Powder-based additive manufacturing (AM) technologies are commonly used to fabricate intricate-shape three-dimensional (3D) composite parts. The present study provides further insights into powder melt pool behavior and microstructure evolution during additive manufacturing of Hastelloy(HX)/WC composite using sequentially coupled multi-scale models. At the macro-scale, the heat transfer model is used to predict the temperature distribution and melts pool geometry formed during laser heating of multi-material powder bed. At the mesoscale, the phase-field and heat transfer models are coupled to predict the evolution of grains during the solidification of the powder melt. The computational results are reasonably comparable to that of the experiments. It is found that an ellipsoidal melt pool shape is formed around the irradiated zone. The temperature, thermal gradient and cooling rate changes across the melt pool dimensions. Due to epitaxial growth, columnar (elongated) grains are developed near the solid-liquid interface. In contrast, equiaxed grains are formed near the top regions of the melt pool due to higher cooling rates.
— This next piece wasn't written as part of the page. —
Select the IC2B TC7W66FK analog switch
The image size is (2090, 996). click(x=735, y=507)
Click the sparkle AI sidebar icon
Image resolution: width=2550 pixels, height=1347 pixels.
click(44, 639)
The elongated grains become split into equiaxed ones due to the presence of the WC particles. The presence of the larger WC particles enhances the cooling rate; thereby, resulted in grain refinement. Reducing the WC particle size still results in grain refinement due to the pinning effect on grain boundaries; however, the grain size becomes affected by the WC particle size. The inclusion of foreign particles could be used to inhibit anisotropic behavior in 3D printed parts.